Please repeat exactly the lines below from the one containing "Instruction: Open the" down to the one containing "This screenshot has width=1300, height=924.", both included, and nothing else.

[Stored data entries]
========
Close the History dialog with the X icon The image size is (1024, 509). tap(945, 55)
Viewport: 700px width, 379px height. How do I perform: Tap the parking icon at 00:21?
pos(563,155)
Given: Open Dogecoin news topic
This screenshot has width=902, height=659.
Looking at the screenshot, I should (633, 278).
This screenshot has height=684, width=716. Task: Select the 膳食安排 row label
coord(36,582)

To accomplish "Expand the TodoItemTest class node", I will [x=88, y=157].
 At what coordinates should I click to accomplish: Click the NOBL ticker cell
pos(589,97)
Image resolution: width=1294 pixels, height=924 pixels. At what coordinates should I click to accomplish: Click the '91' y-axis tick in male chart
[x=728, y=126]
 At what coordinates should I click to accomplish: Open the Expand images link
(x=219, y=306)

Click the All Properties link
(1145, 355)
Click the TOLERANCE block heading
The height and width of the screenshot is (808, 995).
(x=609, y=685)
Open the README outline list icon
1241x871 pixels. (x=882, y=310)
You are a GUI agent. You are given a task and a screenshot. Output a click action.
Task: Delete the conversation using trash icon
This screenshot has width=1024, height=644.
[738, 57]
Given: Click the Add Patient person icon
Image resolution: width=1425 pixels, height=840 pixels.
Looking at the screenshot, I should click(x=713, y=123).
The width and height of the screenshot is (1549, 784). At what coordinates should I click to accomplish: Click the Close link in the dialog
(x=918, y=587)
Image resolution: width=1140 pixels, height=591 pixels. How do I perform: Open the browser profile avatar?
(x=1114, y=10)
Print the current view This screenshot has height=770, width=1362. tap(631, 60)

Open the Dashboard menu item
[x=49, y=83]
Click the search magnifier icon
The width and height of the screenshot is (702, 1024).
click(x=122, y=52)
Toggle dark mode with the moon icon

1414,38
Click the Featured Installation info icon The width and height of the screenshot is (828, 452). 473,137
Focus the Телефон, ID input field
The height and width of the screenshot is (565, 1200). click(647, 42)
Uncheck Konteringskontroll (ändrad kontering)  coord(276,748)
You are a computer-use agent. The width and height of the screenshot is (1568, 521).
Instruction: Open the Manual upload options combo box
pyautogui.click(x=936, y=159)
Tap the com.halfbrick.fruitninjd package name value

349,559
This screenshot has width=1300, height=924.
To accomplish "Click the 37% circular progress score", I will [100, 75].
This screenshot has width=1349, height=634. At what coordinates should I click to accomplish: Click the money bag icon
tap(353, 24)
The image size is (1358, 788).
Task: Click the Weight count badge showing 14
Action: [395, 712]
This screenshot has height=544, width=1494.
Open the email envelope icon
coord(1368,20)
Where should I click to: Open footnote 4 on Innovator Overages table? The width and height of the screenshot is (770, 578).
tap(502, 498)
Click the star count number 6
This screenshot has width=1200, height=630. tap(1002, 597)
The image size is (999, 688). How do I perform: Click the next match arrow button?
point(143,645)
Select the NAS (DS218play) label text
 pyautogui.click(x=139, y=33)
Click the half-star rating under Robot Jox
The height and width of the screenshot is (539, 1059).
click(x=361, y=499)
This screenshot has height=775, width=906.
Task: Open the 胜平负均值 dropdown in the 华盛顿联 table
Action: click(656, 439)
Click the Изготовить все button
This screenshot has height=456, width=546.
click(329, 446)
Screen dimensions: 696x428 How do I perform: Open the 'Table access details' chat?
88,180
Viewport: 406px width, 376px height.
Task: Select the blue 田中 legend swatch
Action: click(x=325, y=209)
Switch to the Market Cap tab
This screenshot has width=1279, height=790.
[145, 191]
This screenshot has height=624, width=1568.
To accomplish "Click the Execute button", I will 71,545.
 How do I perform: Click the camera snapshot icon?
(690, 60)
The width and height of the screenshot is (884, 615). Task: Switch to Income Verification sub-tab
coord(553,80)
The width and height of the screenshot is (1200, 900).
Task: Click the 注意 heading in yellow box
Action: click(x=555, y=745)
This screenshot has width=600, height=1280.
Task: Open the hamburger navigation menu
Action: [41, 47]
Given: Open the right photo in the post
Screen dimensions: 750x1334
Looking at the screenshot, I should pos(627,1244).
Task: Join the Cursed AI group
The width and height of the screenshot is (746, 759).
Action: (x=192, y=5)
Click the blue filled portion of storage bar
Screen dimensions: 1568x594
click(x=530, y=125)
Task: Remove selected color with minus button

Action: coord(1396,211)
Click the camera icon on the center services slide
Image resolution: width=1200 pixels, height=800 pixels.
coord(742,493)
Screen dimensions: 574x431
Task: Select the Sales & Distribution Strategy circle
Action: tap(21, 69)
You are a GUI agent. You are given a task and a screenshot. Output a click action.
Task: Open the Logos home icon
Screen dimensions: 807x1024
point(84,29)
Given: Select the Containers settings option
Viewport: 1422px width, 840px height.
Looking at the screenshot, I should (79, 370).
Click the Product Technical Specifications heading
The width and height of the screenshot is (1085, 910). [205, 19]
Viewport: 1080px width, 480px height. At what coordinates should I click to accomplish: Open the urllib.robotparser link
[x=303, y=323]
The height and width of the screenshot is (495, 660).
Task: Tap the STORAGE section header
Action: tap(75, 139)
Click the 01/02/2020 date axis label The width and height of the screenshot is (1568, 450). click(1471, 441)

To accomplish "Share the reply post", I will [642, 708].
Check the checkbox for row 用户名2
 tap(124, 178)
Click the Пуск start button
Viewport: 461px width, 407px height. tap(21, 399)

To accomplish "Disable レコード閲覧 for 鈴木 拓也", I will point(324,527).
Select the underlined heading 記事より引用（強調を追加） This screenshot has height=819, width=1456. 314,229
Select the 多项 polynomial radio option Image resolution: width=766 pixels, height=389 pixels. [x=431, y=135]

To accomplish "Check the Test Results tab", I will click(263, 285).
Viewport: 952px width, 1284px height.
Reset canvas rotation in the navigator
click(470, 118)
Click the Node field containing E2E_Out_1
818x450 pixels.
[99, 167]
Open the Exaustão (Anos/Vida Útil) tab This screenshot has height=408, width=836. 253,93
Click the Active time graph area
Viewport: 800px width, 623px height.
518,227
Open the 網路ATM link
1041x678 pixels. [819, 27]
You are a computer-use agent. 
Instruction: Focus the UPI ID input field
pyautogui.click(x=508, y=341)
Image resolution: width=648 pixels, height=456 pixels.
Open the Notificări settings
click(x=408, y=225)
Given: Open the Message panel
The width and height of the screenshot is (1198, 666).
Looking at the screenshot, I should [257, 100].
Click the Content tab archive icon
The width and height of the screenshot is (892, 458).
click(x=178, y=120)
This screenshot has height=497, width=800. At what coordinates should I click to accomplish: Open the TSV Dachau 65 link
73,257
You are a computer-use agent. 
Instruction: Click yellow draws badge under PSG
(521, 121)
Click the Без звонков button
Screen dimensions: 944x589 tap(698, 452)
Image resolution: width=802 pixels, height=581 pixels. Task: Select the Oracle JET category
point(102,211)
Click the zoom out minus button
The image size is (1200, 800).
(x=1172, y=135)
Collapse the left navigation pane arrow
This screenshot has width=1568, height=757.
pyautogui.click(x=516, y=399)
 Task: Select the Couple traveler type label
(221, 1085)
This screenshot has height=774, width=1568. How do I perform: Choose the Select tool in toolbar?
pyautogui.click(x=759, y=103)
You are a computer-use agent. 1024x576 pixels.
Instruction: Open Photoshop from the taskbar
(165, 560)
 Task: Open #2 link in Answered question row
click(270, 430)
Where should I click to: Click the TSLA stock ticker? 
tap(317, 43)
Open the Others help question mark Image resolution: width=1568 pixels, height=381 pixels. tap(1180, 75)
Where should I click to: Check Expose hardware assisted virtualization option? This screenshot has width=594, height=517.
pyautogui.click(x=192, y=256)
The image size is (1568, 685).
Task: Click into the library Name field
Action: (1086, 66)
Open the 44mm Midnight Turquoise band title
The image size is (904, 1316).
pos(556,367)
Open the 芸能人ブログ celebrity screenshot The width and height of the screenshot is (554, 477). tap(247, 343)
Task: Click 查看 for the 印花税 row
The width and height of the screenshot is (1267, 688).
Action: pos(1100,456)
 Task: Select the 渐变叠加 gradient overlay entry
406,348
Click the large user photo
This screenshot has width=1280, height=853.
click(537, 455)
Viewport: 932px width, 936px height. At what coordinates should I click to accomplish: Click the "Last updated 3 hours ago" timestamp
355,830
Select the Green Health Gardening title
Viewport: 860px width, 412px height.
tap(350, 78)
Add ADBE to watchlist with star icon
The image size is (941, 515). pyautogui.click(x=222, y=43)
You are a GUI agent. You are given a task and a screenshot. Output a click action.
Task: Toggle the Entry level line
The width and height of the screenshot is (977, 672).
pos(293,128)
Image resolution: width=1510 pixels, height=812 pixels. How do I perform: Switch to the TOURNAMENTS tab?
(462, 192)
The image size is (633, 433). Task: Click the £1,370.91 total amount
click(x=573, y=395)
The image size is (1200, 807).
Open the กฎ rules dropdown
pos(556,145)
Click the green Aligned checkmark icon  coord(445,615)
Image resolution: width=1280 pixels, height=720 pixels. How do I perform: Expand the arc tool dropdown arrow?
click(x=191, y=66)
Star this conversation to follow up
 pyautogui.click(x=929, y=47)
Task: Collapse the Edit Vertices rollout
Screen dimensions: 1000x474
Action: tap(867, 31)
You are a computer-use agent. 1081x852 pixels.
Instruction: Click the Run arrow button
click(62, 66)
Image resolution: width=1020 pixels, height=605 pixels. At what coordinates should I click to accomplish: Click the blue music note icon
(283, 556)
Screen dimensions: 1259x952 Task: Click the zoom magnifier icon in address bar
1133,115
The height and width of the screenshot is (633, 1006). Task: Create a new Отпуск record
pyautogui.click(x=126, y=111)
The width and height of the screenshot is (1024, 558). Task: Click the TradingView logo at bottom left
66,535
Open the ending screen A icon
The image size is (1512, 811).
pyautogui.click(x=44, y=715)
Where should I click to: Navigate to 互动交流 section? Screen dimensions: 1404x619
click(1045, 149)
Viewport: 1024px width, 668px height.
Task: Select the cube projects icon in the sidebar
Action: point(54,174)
========
» Answer to this task:
Instruction: Open the Manual upload options combo box
pyautogui.click(x=936, y=159)
Tap the com.halfbrick.fruitninjd package name value

349,559
This screenshot has width=1300, height=924.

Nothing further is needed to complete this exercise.